After lifetime studying human origins, longtime KU prof retiring

In this Journal-World file photo, KU anthropology professor David Frayer displays casts of a mandible and partial cranium found at the same site where he and other researchers found evidence of a tumor in a 120,000-year-old Neanderthal skeleton. It is the oldest evidence of a tumor ever found in the human fossil record, by about 100,000 years.

As he readies himself and his office for retirement, Kansas University anthropology professor David Frayer’s career has become a kind of excavation site, something he’s plenty familiar with.

He’s been digging through his stuff, upending his office. After nearly 40 years at the university, Frayer now has to find new homes for the bones, casts, books, journal articles and countless other artifacts he has accumulated over a lifetime. Pulling book after book from a shelf in his office, which enjoys a stunning western view over campus from the sixth floor of Fraser Hall, Frayer frets over them.

The books contain drawings, photos and descriptions of scientifically important remnants of long-gone human ancestors. Many of the books are several decades old. Some are in Dutch. “You hate to throw them away, but then again, who’s ever going to want them?” Frayer asks.

Some of the books, Frayer might have a solution for. He’s looking into getting them shipped to Eritrea, a small country in the horn of Africa, where Internet access and academic collections are scarce. But what about the less conventional fare? What about the bone cast collection he’s built up, one of the largest in the region? What about the teeth former students have given him? (Don’t be alarmed, they were given to Frayer voluntarily, removed by a professional dentists, and were used in class for instructional purposes.)

Maybe nobody else would want these things, but they have come to Frayer through his work and friendships. They mean something. They tell a story, like the fractured skull of an early human, or a tool used by a Neanderthal, tell a story.

The most satisfying thing

In fact, Frayer’s story and that of modern humans and Neanderthals have all converged in ways totally unexpected to him.

From the time of their discovery, Neanderthals, as Frayer wrote in a New York Times op-ed from May, were seen as “stumbling, bumbling, mumbling fools who aimlessly wandered the landscape eking out a miserable, forlorn existence.”

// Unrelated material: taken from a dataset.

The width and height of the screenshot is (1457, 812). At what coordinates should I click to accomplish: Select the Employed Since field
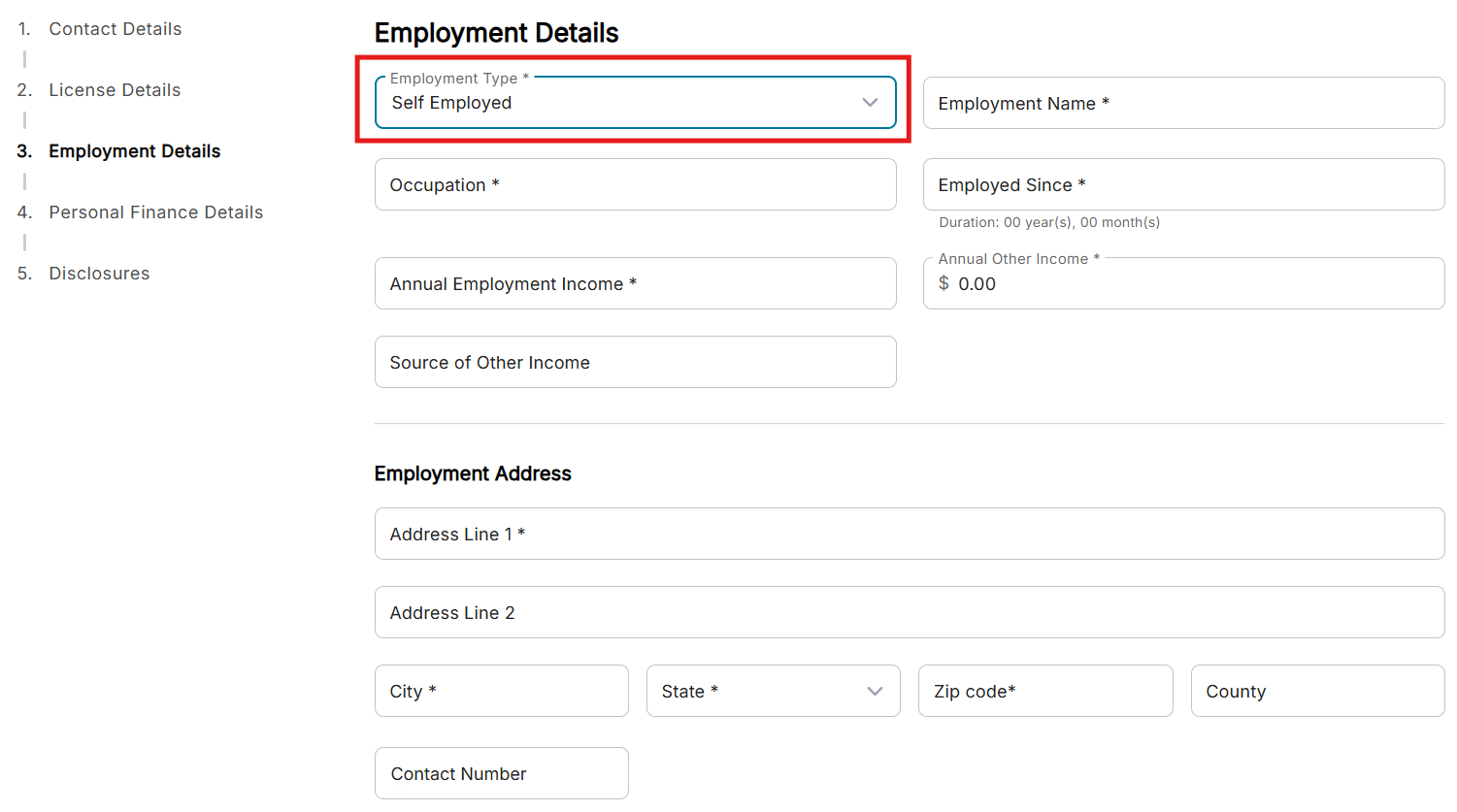(1182, 184)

Frayer himself played a role in teaching humans otherwise — that Neanderthals were smart, cultured and closer to modern humans than anyone had thought.

It started when a Czechoslovakian friend showed him the skull of an early modern human with a long, low cranium. Frayer realized it shared anatomical features with Neanderthals. “While I looked at it, I went, ‘whoa!'” Frayer said. That was in 1974, and few people were ready to leave behind their notions about Neanderthals just then.

After more than 30 years, and major technological strides in gene sequencing technology, Frayer and his colleagues have been vindicated. Scientists working to map the Neanderthal genome have found that modern Europeans share about 4 percent of their genes uniquely with Neanderthals, a proportion large enough to suggest there was almost definitely some hanky-panky that went on between the two groups.

“In many respects, that’s the most satisfying thing that’s happened,” he said. “You always want to be right. Nobody believed us.”

Moving on

Certainly there has been more to his career and life than bones. For one, he’s travelled a wide swath of the world: Europe and Africa, Indonesia and Israel. He’s written a cookbook, compiled after examining and photographing the insides of refrigerators of friends across the world.

He also, briefly, joined the carnival.

It’s been an interesting career, and it’s not entirely past him. In the spring Frayer will work on a research project and attend an international conference later in the year.

At home he’ll have his garden and his chickens to occupy him

And he’ll have the spring semester to finish cleaning out his office.